The clinical breath held scan took on average 34 ± 7 seconds and was run immediately after contrast agent administration. The clinical IR-NAV CE-MRA scan was run on average at 2.1 ± 0.8 min after contrast agent administration and took 6.4 ± 2.6 min to complete the scan. Our accelerated IR CE-MRA was run on average 1.3 ± 0.7 min after contrast agent administration and took 3.3 ± 0.5 min to complete the scan. Figure 2 shows representative examples from two patients, illustrating comparable image quality relative to breath-hold CE-MRA as an internal control. Figure 3 shows additional examples from six different patients illustrating image quality between the clinical IR-NAV CE-MRA and our accelerated IR CE-MRA. Upon visual inspection of all 20 patients, the median conspicuity and artifact scores were not significantly different, whereas there were significant differences for noise and SVS (Table 2).
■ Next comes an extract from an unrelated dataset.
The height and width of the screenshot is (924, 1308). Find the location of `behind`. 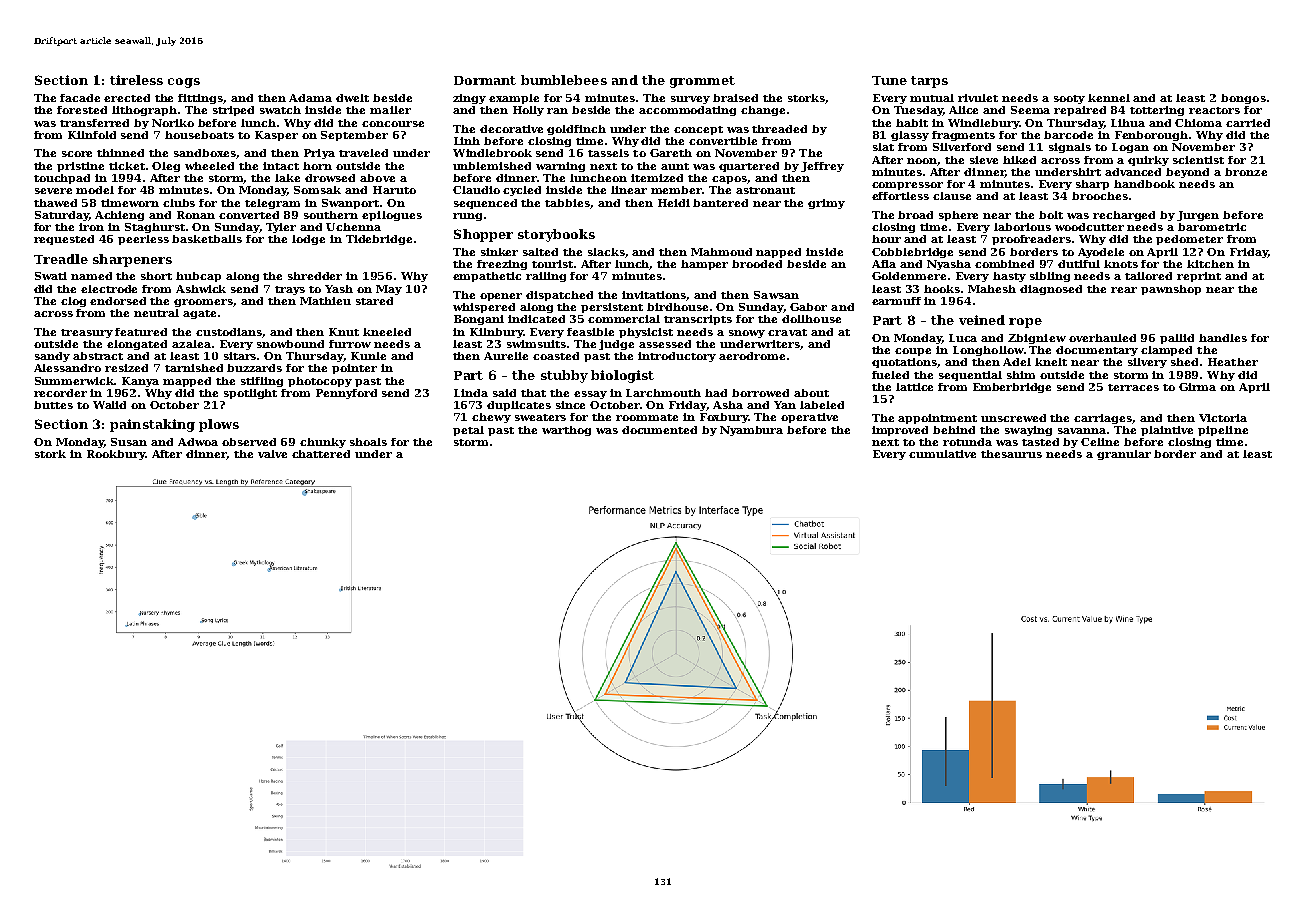

behind is located at coordinates (954, 430).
Nevertheless, the SVS was greater than 9.0 for all CE-MRA methods.

Discussion

Our 9.6-fold accelerated IR CE-MRA was significantly faster than the clinical IR-NAV CE-MRA (p = 0.002) with average scan times of 3.3 ± 0.5 min and 6.4 ± 2.6 min respectively, which represents a ~50% reduction in scan time. Our accelerated IR CE-MRA scan produced comparable image quality that was clinically acceptable. While the accelerated imaging was adequate for the clinical task of visualizing the vasculature, the imaging suffers from higher noise levels compared to the clinical breath-held and clinical IR-NAV scans. One weakness of this study is that the imaging was unpaired between the IR-NAV CE-MRA and the accelerated IR CE-MRA. While it would have been ideal to run both the IR-NAV CE-MRA and the accelerated IR CE-MRA in the same patient, running them back to back inherently reduces the image quality for the second scan run due to gadolinium washout in the blood pool. Therefore, we elected to use the breath-held ECG-gated CE-MRA as an internal control for both sequences.

Conclusion

Accelerated IR CE-MRA significantly reduced scan time by half compared to the clinical IR-NAV CE-MRA while maintaining clinically acceptable image quality.

Acknowledgements

Funding: National Institutes of Health (R01HL116895, R01HL138578, R21EB024315, R21AG055954, T32EB025766) and American Heart Association (19IPLOI34760317).